The British broadsheets strove for originality in their front-page headlines. The Daily Telegraph's was "They came in, two by two, to call for Clinton's head" over a picture of the House prosecutors arriving in the Senate. The Independent's was " 'Judge in Black' is sworn in for trial of century," focussing on Chief Justice William Rehnquist's funereal garb. The Guardian's was weirder still. "A moment of history to connect Andrew (1868) with Strom (96)," was what it said.
Only the Times of London was content with a normal headline: "The President goes on trial." The paper's main editorial Friday was not about the impeachment process but about a new revelation that Britain's D-Day commander and military hero, Field Marshal Bernard Montgomery, had referred 50 years ago to the African as "a complete savage" whose only hope would be a British colonial "master plan" to carve out giant West, Central, and East African federations and unlock their vast wealth for Britain's benefit. "Had Monty won, Britain would have imposed an indefensible, and unsustainable, version of apartheid," the paper said. But it concluded that "the sobering fact remains that Africans today are poorer than they were" when Montgomery unveiled his plan.
Two continental European papers indulged their frequent penchant for interviews with American historians on current political questions. On Friday the Corriere della Sera of Milan, Italy, interviewed Professor Arthur Schlesinger Jr., who said that even if the impeachment of Clinton didn't succeed, "its effect in weakening the institution of the presidency will continue to be felt for generations." In Le Monde of Paris, the historian Fred Greenstein of Princeton University said nobody apart from "hezbollah Republicans" wanted the impeachment trial to continue beyond mid-February or for witnesses to be called. But Clinton had "generated an almost paranoiac fury among right-wing extremists who hate and despise him, and for whom he personifies the 'permissive' generation of the Vietnam war."
In Canada, the new conservative national paper, the National Post, commented Friday that, despite its show of "serene confidence a trial will end in victory for Mr. Clinton and disaster for his opponents," the White House was in reality "on the edge of panic." This was because this "impeachment trial requires the White House to argue two tough--even incredible--propositions: first, the president did not perjure himself and did not obstruct justice; second, that even if he did, perjury and obstruction are not grounds for impeachment if they are committed in the context of sex." The paper asked, "Can Mr. Clinton trust the Democratic senators, most of whom don't like him much, to go on repeating these unconvincing lines week after week, month after month?"

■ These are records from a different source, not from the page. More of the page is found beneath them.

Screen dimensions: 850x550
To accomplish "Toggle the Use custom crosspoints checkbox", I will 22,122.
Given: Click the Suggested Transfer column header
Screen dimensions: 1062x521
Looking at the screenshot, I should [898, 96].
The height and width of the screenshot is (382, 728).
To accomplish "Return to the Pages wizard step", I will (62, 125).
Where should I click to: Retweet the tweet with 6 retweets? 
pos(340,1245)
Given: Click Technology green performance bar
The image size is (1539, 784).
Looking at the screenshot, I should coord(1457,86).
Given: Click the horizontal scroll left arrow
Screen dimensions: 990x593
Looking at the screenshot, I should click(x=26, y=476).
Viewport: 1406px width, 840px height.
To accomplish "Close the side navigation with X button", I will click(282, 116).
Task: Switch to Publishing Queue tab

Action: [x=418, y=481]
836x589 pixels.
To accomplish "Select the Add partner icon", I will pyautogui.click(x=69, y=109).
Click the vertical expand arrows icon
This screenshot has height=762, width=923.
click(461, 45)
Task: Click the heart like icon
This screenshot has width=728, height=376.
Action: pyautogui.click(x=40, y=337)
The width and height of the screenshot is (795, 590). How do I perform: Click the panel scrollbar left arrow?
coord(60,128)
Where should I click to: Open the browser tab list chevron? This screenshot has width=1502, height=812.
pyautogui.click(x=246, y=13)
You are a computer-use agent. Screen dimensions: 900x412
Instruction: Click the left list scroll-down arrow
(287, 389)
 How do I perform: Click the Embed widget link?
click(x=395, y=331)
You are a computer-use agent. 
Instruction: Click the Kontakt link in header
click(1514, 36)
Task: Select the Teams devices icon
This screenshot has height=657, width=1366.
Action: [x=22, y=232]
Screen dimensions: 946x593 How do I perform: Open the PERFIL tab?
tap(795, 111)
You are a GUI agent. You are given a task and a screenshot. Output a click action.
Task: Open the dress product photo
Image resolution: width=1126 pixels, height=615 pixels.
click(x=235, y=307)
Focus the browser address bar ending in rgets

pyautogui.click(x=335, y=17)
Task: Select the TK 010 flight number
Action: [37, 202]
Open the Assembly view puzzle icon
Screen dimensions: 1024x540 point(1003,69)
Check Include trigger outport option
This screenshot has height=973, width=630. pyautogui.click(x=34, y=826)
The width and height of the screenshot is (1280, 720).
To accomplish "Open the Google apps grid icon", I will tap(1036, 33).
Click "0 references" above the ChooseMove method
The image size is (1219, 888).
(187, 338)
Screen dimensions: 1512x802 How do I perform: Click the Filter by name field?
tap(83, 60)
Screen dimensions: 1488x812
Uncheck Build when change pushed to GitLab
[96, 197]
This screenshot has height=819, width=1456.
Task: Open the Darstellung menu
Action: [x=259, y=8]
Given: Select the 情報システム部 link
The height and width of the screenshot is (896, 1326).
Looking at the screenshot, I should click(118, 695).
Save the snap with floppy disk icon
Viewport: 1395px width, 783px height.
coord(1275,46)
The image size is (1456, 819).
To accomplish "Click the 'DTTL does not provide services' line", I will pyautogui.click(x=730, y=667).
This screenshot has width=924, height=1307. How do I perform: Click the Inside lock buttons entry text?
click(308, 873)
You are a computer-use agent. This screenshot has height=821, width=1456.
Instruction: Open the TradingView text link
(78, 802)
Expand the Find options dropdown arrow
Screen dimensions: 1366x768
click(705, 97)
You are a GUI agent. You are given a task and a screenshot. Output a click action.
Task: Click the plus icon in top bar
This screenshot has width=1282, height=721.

In Australia, the Sydney Morning Herald called it "Clinton's Trial by Chaos" and said in a commentary by its Washington correspondent that "beyond the elaborate facade of formality, the opening of the trial of William Jefferson Clinton was more reminiscent of a football scrum in a particularly vicious game." The papers said, "It is like a parody of an end-of-the-millennium crisis. ... Can the world's greatest power really be reduced to this--a serious legal argument in front of the Senate about such issues as whether Bill Clinton did indeed touch Monica Lewinsky's breasts and genitals?"
The Sydney Morning Herald also carried an interview Friday with Richard Butler in which the Australian weapons inspector conceded that intelligence gathered in Iraq by his UNSCOM team might have been secretly passed to the United States. "The idea that somehow products of our work could be diverted to other purposes is theoretically tenable," he said, "but I have no knowledge of that."